= Fake Indian currency note =

Currency Note

Fake Indian Currency Note (FICN) is a term used by officials and media to refer to counterfeit currency notes circulated in the Indian economy. In 2012, while responding to a question in parliament, the Finance Minister, P. Chidambaram, admitted that there is no confirmed estimate of fake currency in India.
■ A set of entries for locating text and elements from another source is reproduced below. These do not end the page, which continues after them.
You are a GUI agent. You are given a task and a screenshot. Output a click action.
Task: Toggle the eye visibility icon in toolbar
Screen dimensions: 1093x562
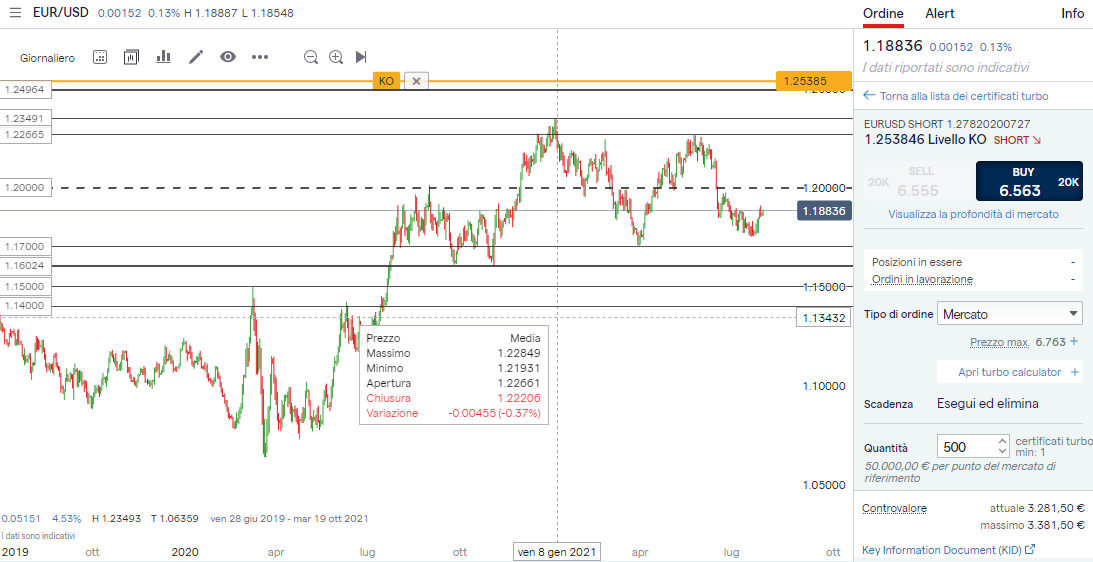point(228,57)
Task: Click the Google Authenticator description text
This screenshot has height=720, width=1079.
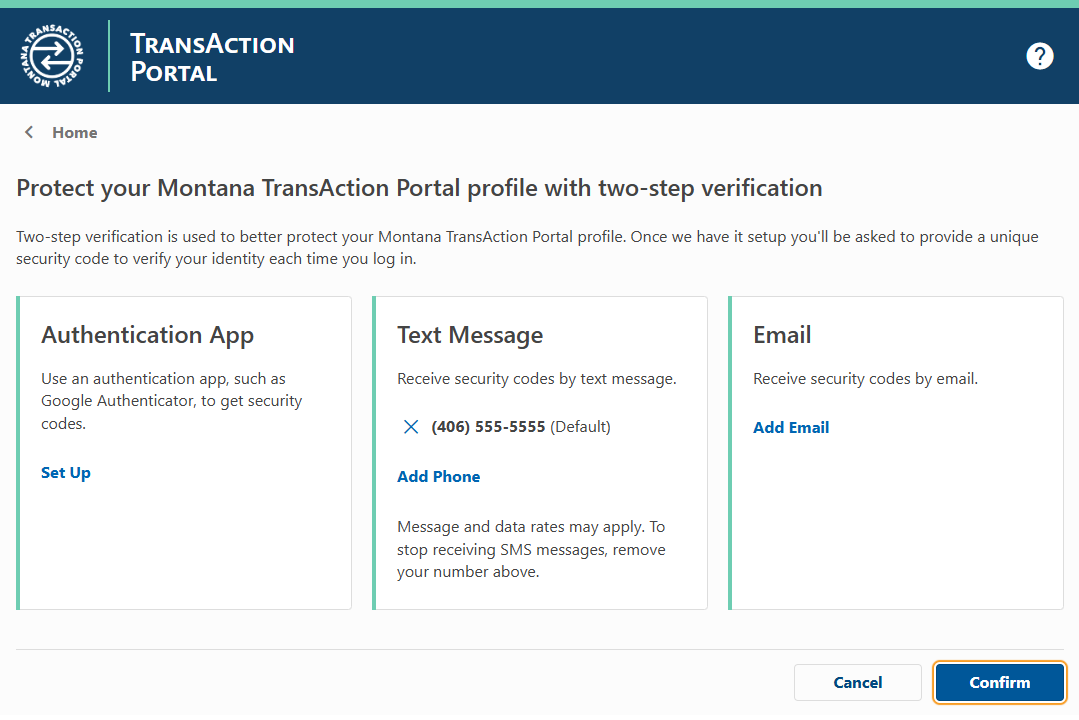Action: click(171, 401)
On 8 November 2016, Indian Prime Minister Narendra Modi announced that the hitherto existing 500 and 1000 rupee notes cease to be legal tender. He said that the move is taken to curb black money and widespread counterfeit currency in the country. He introduced new ₹500 and ₹2000 notes, and discontinued the existing ₹1000 note.

==Background==
Although fake currency is being printed with precision, the Crime Investigation Department (CID) says that they can be detected with some effort. Currency printed by local racketeers can be detected easily as they use the photographic method, hand engraved blocks, lithographic processes and computer colour scanning. In counterfeit notes, the watermark is made by using opaque ink, painting with white solution, stamping with a dye engraved with the picture of Mahatma Gandhi. Then oil, grease or wax is applied to give the picture a translucent feel. In genuine notes, the security thread is incorporated into the paper at the time of manufacture. But in fake notes, the security thread is imitated by drawing a line with a pencil, by printing a line with grey ink, or by using aluminium thread while pasting two thin sheets of paper. Forgers find it difficult to reproduce the same shape of individual numbers again and again with accuracy. The alignment of figures is also difficult to maintain. Spreading of ink, smaller or bigger number, inadequate gaps, and different alignments in numbers should be regarded with suspicion. In counterfeit notes, the printed lines will be broken and there may also be ink smudges. In recent times it has been reported that FICN match 10 out of 14 security parameters adopted by the Indian government, with suggestions that the highest quality fakes could have only been produced by a nation state.

==Legal aspect==
According to Indian law, possessing fake notes is a punishable offence, but only if the person in question is aware that the notes are fake. The Indian government intends to classify offences involving high-value FICN as terror acts, with an amendment to the Unlawful Activities (Prevention) Act.

==Terrorism==
Fake Indian notes are mainly used in terror related activities. The money mainly flows from Nepal, Pakistan and Bangladesh. The terrorists are using it to cripple the Indian economy and to create economic terror.